Stored items
──────────────────────────────

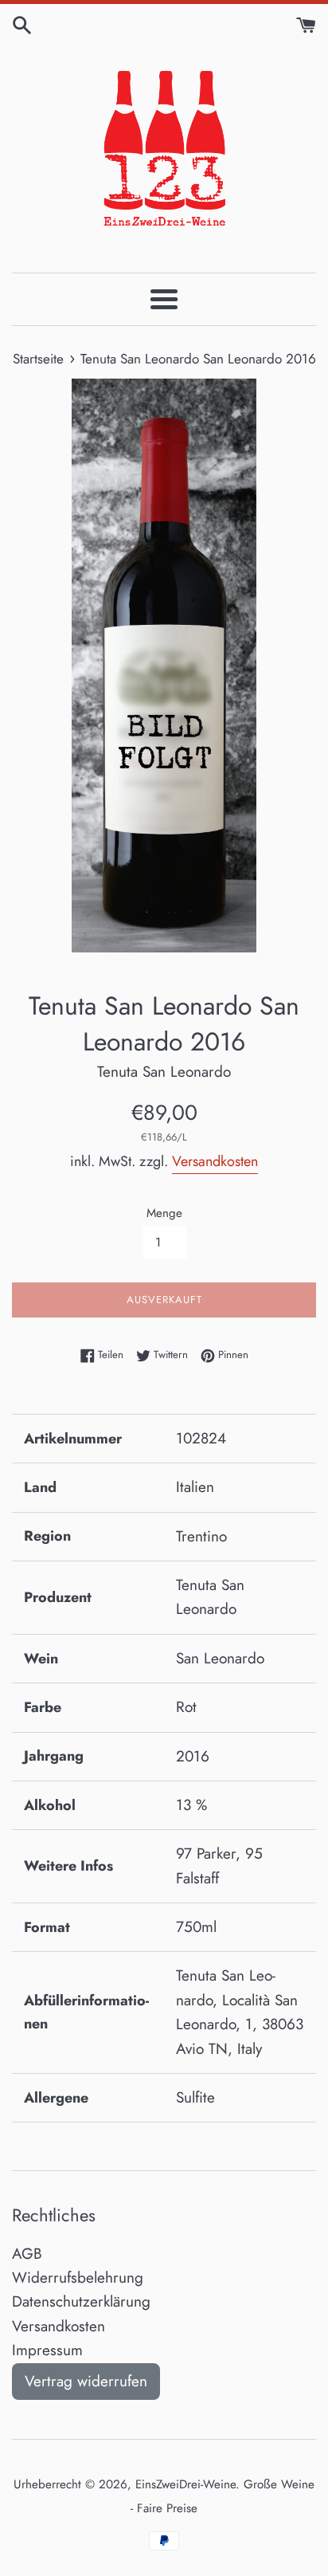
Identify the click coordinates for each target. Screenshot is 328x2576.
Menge (164, 1213)
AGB (27, 2253)
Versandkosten (215, 1161)
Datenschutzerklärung (81, 2301)
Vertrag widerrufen (86, 2381)
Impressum (47, 2350)
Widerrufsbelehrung (77, 2277)
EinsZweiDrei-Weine (185, 2484)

──────────────────────────────

# EXERCISE OBJECTIVE
Each line from the one containing "AGB (27, 2253)" to the final line above should be written out exactly; please omit the others.

# ANSWER FOR THIS EXERCISE
AGB (27, 2253)
Versandkosten (215, 1161)
Datenschutzerklärung (81, 2301)
Vertrag widerrufen (86, 2381)
Impressum (47, 2350)
Widerrufsbelehrung (77, 2277)
EinsZweiDrei-Weine (185, 2484)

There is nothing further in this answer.